Can you build a quantum circuit with a Fock state via the sf.ops.Fock() method? Even downloading demos from SF where it was used. Then I want to get the ket output vector (no measurements on a 2 mode program). It works fine if I do not use the Fock command, even if i manually implement it via Ket() method.
Hope to hear from you!
Example v.23.0
import numpy as np
import strawberryfields as sf
from strawberryfields.ops import *
prog = sf.Program(2)
eng = sf.Engine("fock", backend_options={"cutoff_dim": 3})
with prog.context as q:
# Fock(2) | q[1]
sf.ops.Ket(np.array([0,0,0,0,0,0,0,0,2]))| (q[0], q[1])
BSgate(np.pi/4) | (q[0], q[1])
#MeasureFock() | q[0]
results = eng.run(prog)
print(results.state.ket())
Hi, @zephir!
Thank you for your question.
I am not fully sure that I understand the application you are trying to build. However, there is a demo on Boson sampling and the permanent where they use the sf.ops.Fock() method to build a four mode interferometry. I ran their code just now and it works like a charm.
I want to add a comment by my colleague that Strawberry Fields was designed specifically to run experiments on our old Gaussian Boson Sampling devices. It’s not being actively developed at the moment. In addition, you might want to take a look at PennyLane and see if you can implement your application on it.

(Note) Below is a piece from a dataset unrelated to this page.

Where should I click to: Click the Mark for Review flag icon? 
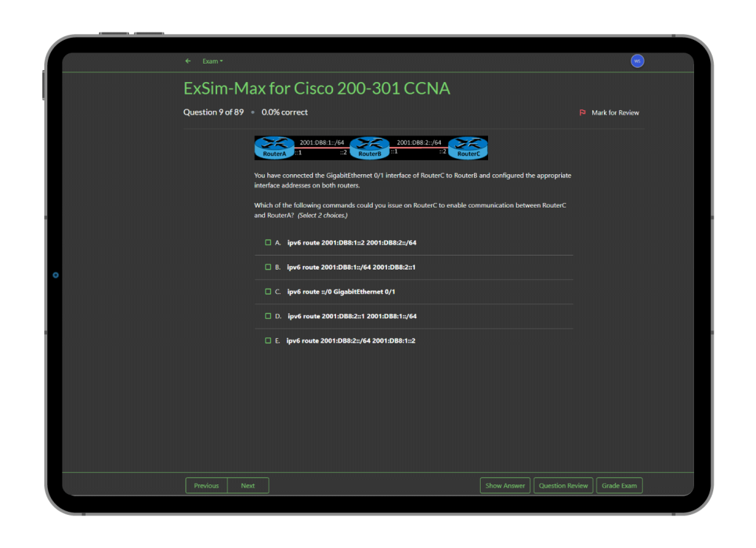tap(583, 113)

You can also provide more details on what you are trying to build and I can try to provide more context about PennyLane regarding your specific needs.
Thanks.
Hi there,
thanks for the quick response!
Well my question is, why when i use the Fock operation in my example, it doesn’t seem to have a ket state. It is kind of confusing me.In teh example you mentioned, it behaves the same - you get measurements and Fock amplitudes, but a ket state object that is None.
Ah! I understand your question now.
I think I can provide you with an answer, or at least an alternative to extract the information about the state when you use the Fock method.

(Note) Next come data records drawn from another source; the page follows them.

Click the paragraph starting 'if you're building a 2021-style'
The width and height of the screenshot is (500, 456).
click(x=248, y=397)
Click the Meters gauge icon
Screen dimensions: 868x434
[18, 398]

Try using the density matrix instead results.state.dm(). I used it with your code and was able to get an output. I ran the following code.
import numpy as np
import strawberryfields as sf
from strawberryfields.ops import *
prog = sf.Program(2)
eng = sf.Engine("fock", backend_options={"cutoff_dim": 3})
with prog.context as q:
Fock(2) | q[1]
#sf.ops.Ket(np.array([0,0,0,0,0,0,0,0,2]))| (q[0], q[1])

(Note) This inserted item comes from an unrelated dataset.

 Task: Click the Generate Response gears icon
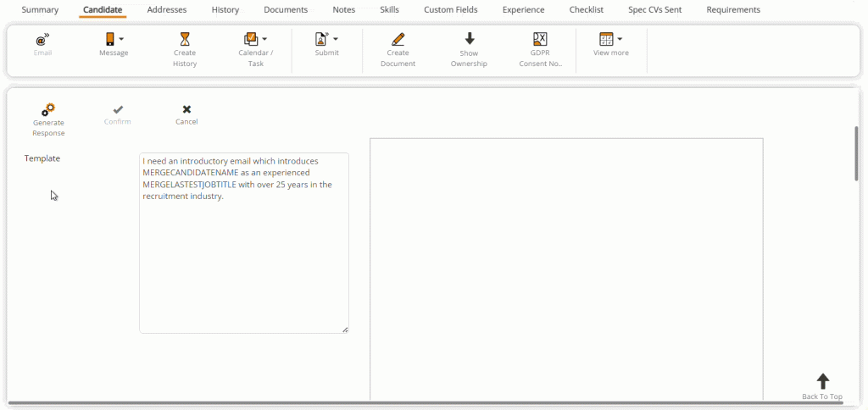click(x=48, y=110)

BSgate(np.pi/4) | (q[0], q[1])
#MeasureFock() | q[0]
results = eng.run(prog)
print(results.state.dm())
I found a line in the documentation that made me think of considering density matrices instead: The prepared mode is traced out and replaced with the Fock state. As a result the state of the other subsystems may have to be described using a density matrix.
Was this of any help? Let me know if you have any questions.
Hey @daniela.murcillo !
Fantastic answer. In fact, I also read over it. Back in the days, when I used Coherent(), I observed that the system changed to dm-based description, should have remembered that one. Thx 
I hope I can bother you with other questions I probably will have in the future!